提示文:
▬▬▬▬▬▬
そのナイチンゲールがクリミア戦争に従軍していた2年間を含めてずっと愛用していた香りが「ホワイト ローズ」でした。彼女はこの香りを〝beautiful sweet smelling nosegays(うつくしく甘く薫る小さなブーケ)〟と呼んでいました。
ナイチンゲールが愛用していたものは、ほぼ忠実に1933年に再現されました。しかし、現在販売されているものは、2002年に現代風に再調香され、2004年に本格的に再販されたものです。
ピュアハートを運んでくれる白いバラの香り
シャネルの「No.5」=マリリン・モンローが、フローレンス・ナイチンゲールを演じたならこの香りのようになるのでしょうか...つまりは、No.5が「白衣の天使」になったような、最初から最後まで、妖艶さの欠片も存在しない、ピュアハートを運んでくれる白いバラの香りがそこにはあります。
ヴァイオレットリーフとピオニーの新緑の煌きと、酸味の効いたカーネーションの囁きからこの香りははじまります。すぐにパウダリーなアイリスと泡立つアルデハイドのロマンティックな調べに乗って、摘みたてのフレッシュな白いバラのブーケがあなたの胸に届けられます。
▬▬▬▬▬▬
(ポインティング用データセットの記録)

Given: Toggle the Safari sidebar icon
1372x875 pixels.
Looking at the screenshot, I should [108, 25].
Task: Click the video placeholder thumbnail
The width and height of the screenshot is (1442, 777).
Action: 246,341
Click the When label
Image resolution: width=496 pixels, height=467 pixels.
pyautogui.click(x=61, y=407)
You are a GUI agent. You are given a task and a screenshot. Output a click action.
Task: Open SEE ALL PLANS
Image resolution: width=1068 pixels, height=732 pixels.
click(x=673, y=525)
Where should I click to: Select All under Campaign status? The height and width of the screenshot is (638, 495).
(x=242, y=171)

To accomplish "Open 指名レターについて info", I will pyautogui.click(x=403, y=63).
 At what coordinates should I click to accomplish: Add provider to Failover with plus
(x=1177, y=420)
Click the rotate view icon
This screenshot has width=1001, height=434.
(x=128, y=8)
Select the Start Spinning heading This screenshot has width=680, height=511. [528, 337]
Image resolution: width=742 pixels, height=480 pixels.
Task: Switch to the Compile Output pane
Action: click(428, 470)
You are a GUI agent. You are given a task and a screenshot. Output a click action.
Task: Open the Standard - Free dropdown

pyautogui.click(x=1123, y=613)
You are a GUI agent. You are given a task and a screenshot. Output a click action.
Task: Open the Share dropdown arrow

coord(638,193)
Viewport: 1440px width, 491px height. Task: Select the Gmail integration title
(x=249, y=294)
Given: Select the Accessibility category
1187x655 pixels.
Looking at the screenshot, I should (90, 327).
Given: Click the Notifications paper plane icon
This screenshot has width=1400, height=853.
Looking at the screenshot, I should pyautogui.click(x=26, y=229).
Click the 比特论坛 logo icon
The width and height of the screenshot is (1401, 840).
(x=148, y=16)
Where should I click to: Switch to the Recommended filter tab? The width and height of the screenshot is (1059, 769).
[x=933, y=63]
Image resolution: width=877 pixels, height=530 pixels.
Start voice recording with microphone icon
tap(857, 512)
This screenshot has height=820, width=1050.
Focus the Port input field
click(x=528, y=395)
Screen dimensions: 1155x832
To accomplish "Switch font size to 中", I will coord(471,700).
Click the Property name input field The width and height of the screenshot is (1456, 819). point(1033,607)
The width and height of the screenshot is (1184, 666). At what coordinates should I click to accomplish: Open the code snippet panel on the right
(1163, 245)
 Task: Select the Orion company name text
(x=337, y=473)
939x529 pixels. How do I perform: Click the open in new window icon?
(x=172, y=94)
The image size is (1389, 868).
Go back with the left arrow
▬▬▬▬▬▬
上に示した香水「ホワイト ローズ」についての文章を、最後の文に続けて書き進めてください。

弾けるようでも、蒸せ返るようでも、情熱的でもなく、ちょこんとお行儀よく可憐な香りを肌の上に届けてくれるクリーミーな白いバラ数本をそこに感じ取ることができます。すぐに、甘いフローラルの香りをジャスミンとヴァイオレットが運んでくれ、ひとまとめになって、アンバーとムスクにラッピングされ、シルキーに肌の上に引き伸ばされてゆくのです。
昔から存在する英国の伝統的な薔薇石鹸で洗ったばかりの素肌と、雨上がりのローズガーデンの香りが見事に調和した、クリーンな余韻に包まれてゆきます。
タニア・サンチェスは『世界香水ガイド』で、「ホワイト ローズ」を「フェイク・ローズ」と呼び、「けばけばしい人工的なローズ。ワックス調のレモンの香りが加味されたパウダリーでスイートな香り。車用の芳香剤やウェットティッシュに使う香料みたい」と1つ星(5段階評価)の評価をつけています。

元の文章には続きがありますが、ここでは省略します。